Karibu Kenya
Mosquito Melee

Exhausted but happy. Had the Combined Mosquito Army of East Africa attacking my head last night. Crashing on a friend’s couch and without my trusty Net O’ Protection, my precious white flesh was ripe for the conquering, and though the Battle of 30/10 fell in my favour, the War is far from won.

Their strategy, far from all-out-assault, is predominantly one of intimidation. Like some airborne guerrilla army, they weave in and out of your sonic field, little wings buzzing relentlessly in the darkness hour upon hour. The genius of this tactic is that your main defense means beating yourself about the ears in the hope that their fate will be sealed somewhere between your palm and the side of your head. And of course, nine times out of ten, you are in fact inflicting injury upon your delicate noggin, and the regularly-ensuing deafness raises confusion over whether this has been successful or not. So then you can only lay and wait, hoping silence and sleep will engulf you.

Alternatively, you can apply coverage to your head with a blanket or pillow in an attempt to deter their savage hunger for blood, but seemingly once they have picked up your scent, their resolve is unshakeable and the aural assault resumes. That’s if you haven’t run out of air first.

And then there is the option to go on the offensive, jumping up from your repose in combat stance, lights on and eyes darting for any sign of the enemy against the varying shades of wall and furniture. As a response to wiping out a two-or-three strong Mosquito Reconnaissance Team, this can prove to be a success, but with wave-upon-wave of combatants involved last night, this too can be taxing on the sanity as you find yourself scouring the room every five-or-so minutes.

So despite my eventual victory - the reason for their withdrawal yet unknown - the devious CMAEA managed to carry on their campaign for a solid four hours, whittling away at my constitution so here again I sit, albeit with my will weakened and nerves thoroughly terrorized. I know little of their simmering endgame, but I do know that tonight I must regroup and find respite in preparation for the inevitable follow-up sortie, or suffer a fate too terrible to be imagined.

[Flash 10 is required to watch video]

Arriving in Matuu to distribute relief food and assist in the recovery process, the local ladies and men of the village were lovin’ life. This is a traditional Kamba dance.

Helped me to remember to be grateful for what you have!

Tell me what you think life is all about.

Existential crisis in the shower, caught myself staring at the wall and had to laugh - am I still a 15 year-old boy? Do alot of thinking in the shower, but I’m pretty sure everyone does. I’m a Pisces though so I like to think that’s something special. Watched a documentary on George Harrison today. He was a cool guy, I think he got it - the ‘two personalities’. So much to be angry about, which is just a reminder that there’s no great point to any of it so why not just get spiritual and be at peace. I think that’s the way to go. Maybe need to go surfing like Patrick Swayze (not like Keanu - sorry mate).

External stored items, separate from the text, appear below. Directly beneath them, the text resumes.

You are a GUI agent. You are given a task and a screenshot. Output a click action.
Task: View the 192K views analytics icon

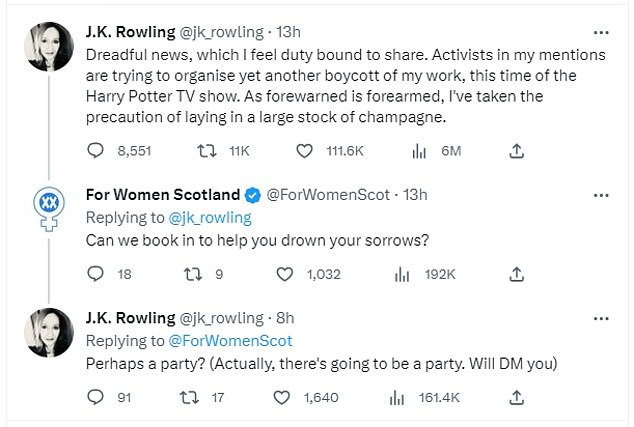pos(403,273)
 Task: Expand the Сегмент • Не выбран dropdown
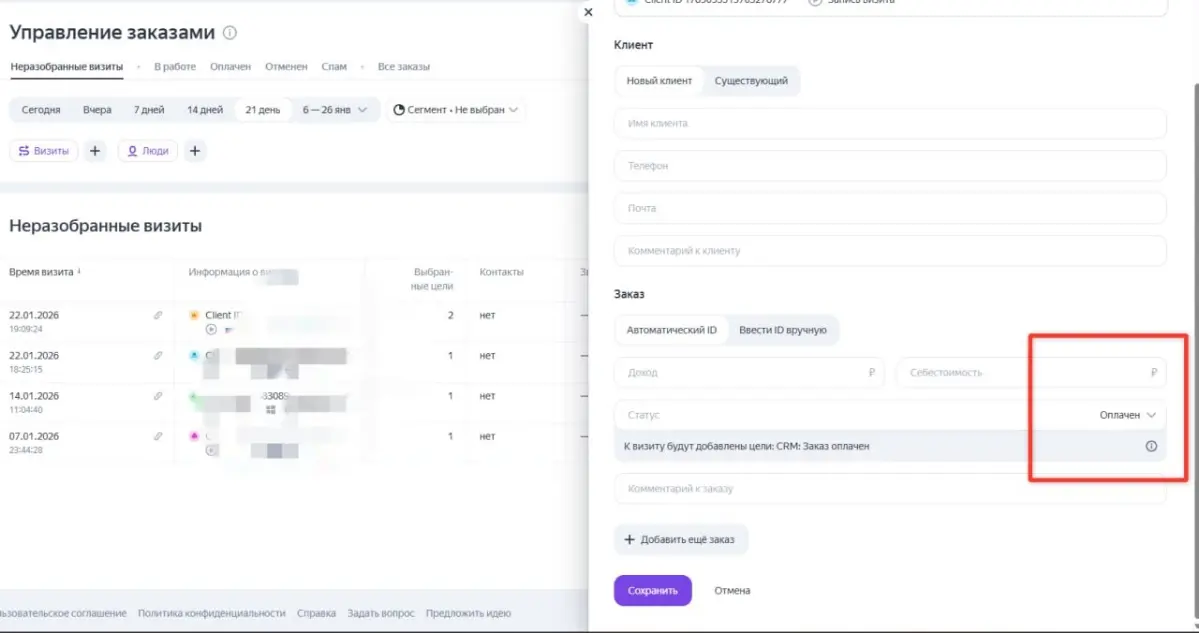coord(456,110)
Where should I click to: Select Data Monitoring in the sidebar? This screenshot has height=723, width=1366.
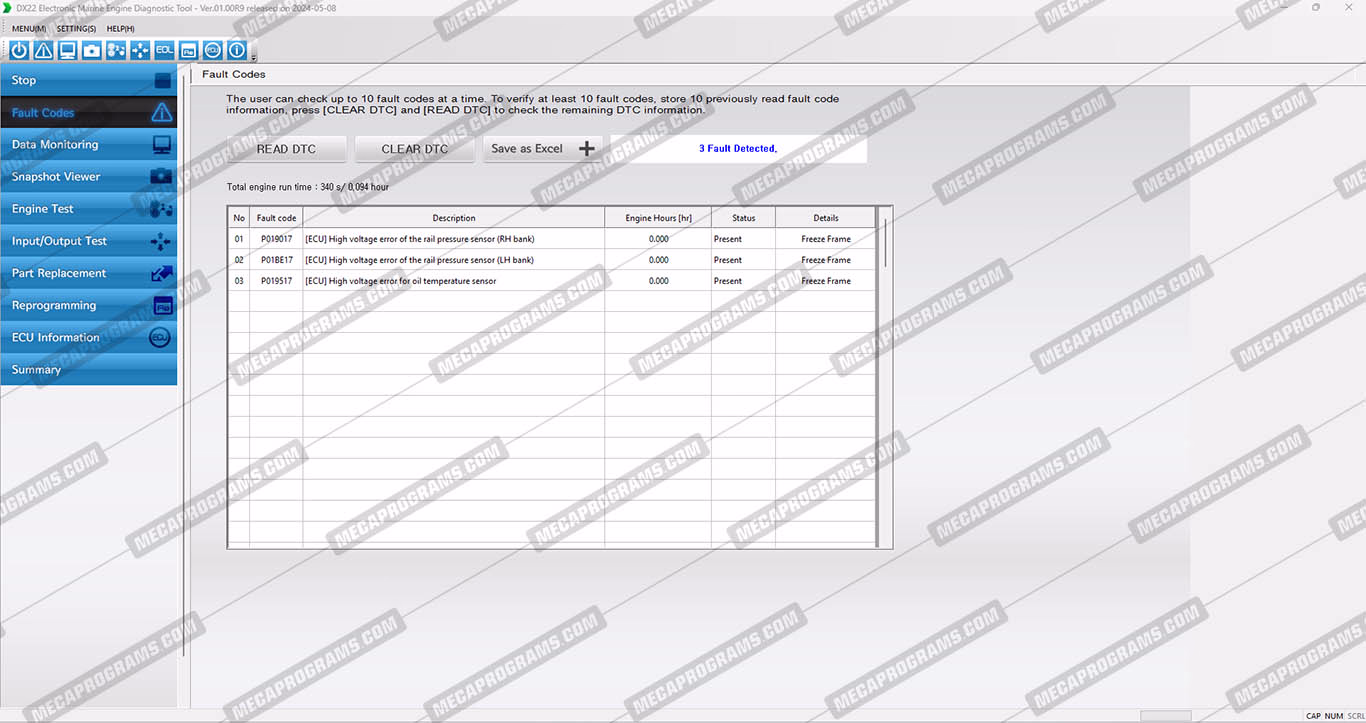coord(88,145)
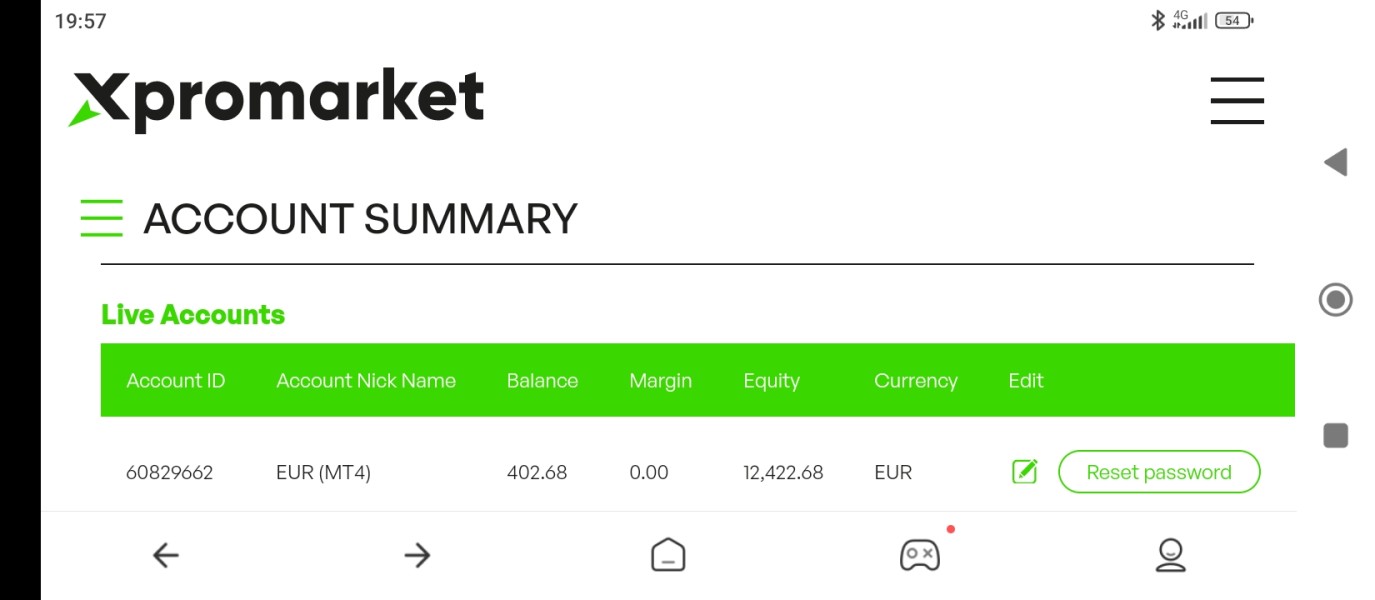
Task: Open the game controller icon
Action: tap(919, 555)
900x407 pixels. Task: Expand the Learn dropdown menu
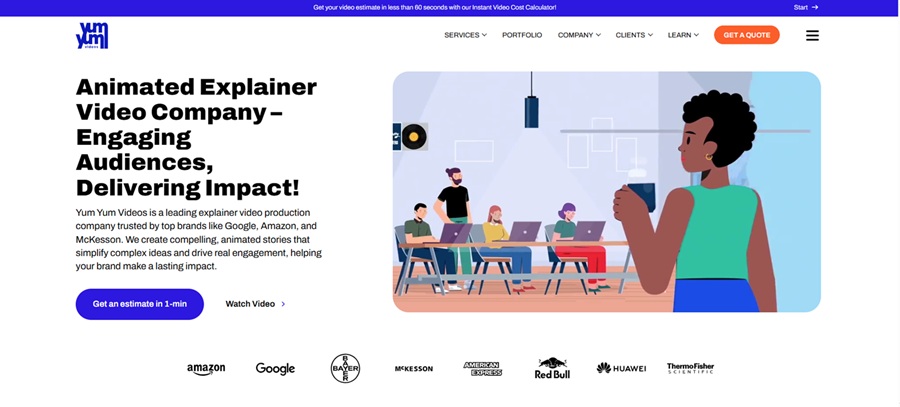tap(683, 35)
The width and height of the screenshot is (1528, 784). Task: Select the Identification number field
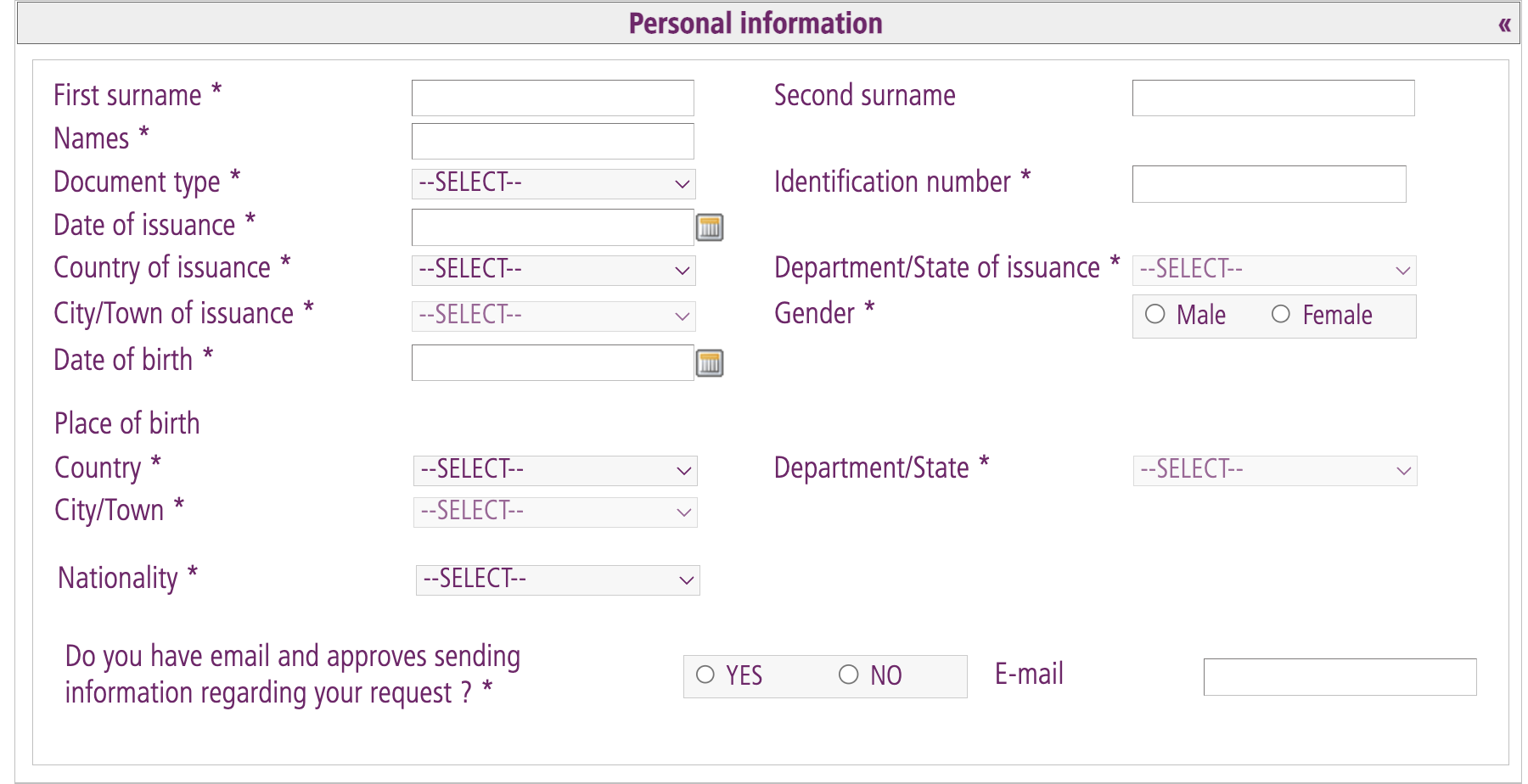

Collection of Thoughts from Kenya OR “Karibu Kenya” OR “Live It, Love It”

Don’t expect this blog to be at all regular. In fact, I may never post again.

I was putting myself under pressure to start a blog, or some kind of journal, from the minute I arrived in Kenya. I thought it was the traveller’s way - record the tastes and sounds and smells of a foreign place, something for your peers to enjoy (or in the Facebook age “Like”), something for the grandkids to take to show-and-tell. Then I guess I just didn’t - something didn’t feel right. I told myself I’d wait a week until I arrived in Machakos Town where I’d be living for the year.

I should explain very briefly that I’m here on behalf of the Australian Government via AusAID via Australian Volunteers for International Development via the Australian Red Cross (breathe) to work alongside the Kenyan Red Cross, specifically in the Machakos Branch/Regional Office. I’ve had a good bit of experience managing this-and-that, and working with Indigenous communities in Australia and really needed to get a move on in building a career. Doesn’t really matter why it took me until I was 30 to do that - I’ll explain it later if I have to. Oh, and there was a girl involved too.

So anyway, here I was arriving in Machakos Town. And then it was my first night. Then my second night. Then my first week had gone by and I still hadn’t written anything.

Was it that I didn’t have anything to say? Or was there too much to say? Or maybe I was just lazy.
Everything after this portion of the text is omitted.